Rows of pointing data
┄┄┄┄┄┄
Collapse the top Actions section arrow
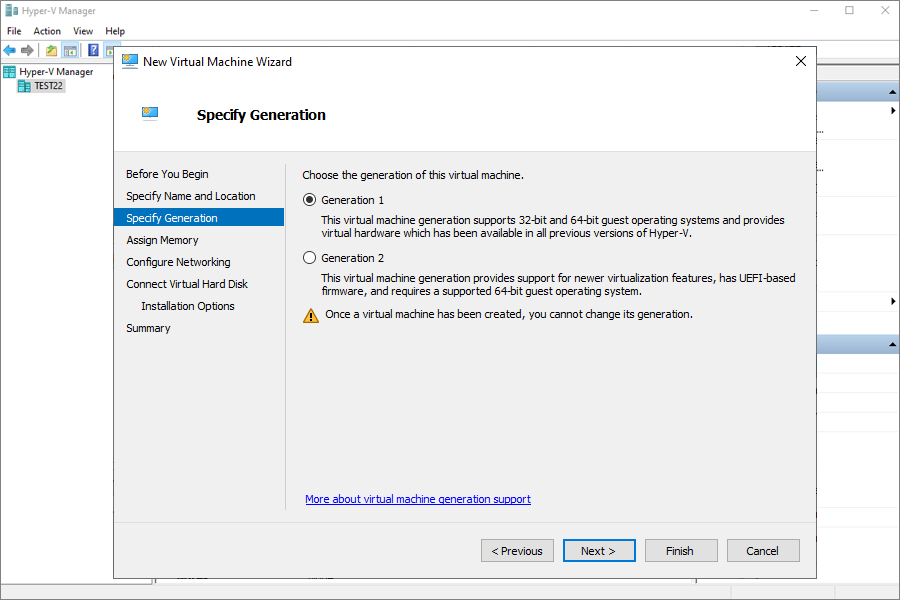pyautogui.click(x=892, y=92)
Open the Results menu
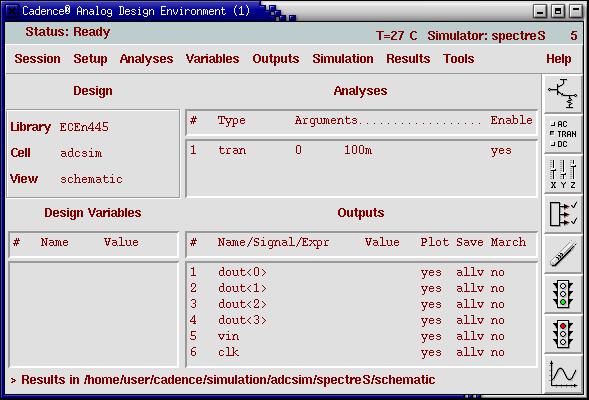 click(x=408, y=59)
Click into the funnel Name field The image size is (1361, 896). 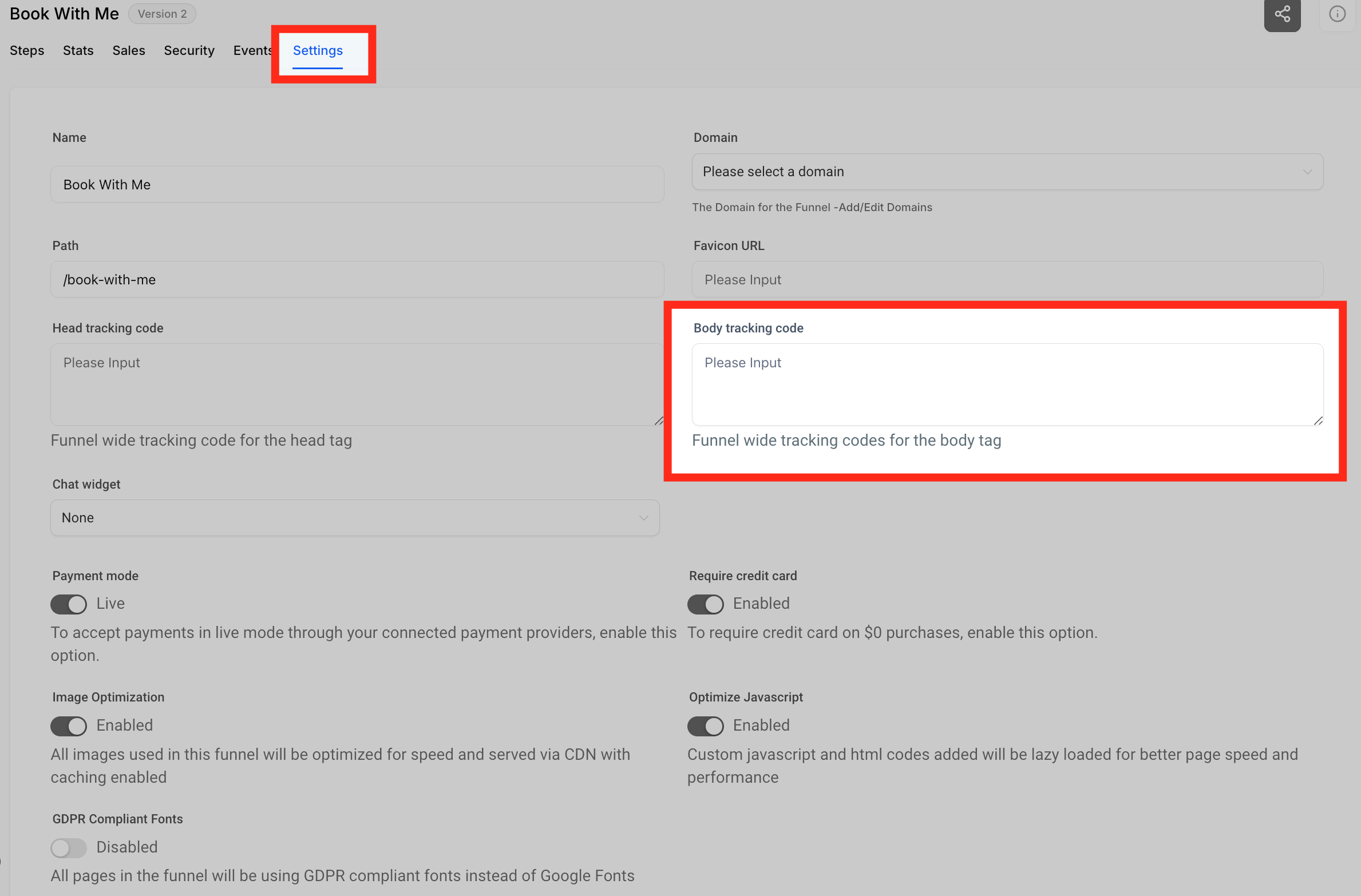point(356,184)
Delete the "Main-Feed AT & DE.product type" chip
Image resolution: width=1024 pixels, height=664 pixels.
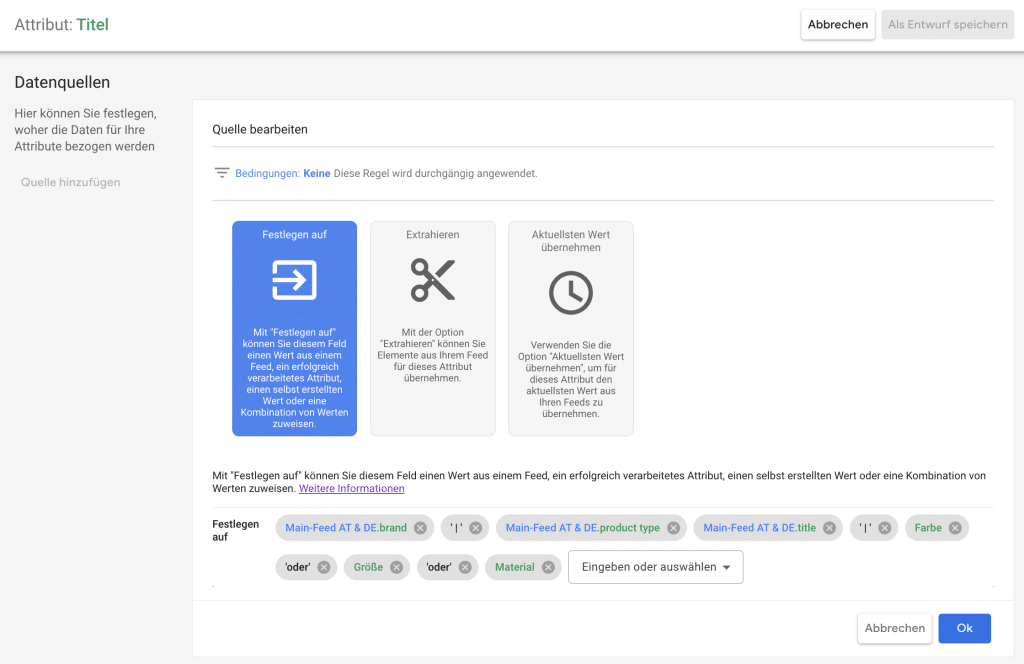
┄┄┄┄┄┄
-- Task goal --
Retype the material word for word, starting at the line that contains "AT & DE.product" and ending at the end of the material. Omit the pictures.

-- Complete output --
Delete the "Main-Feed AT & DE.product type" chip
Image resolution: width=1024 pixels, height=664 pixels.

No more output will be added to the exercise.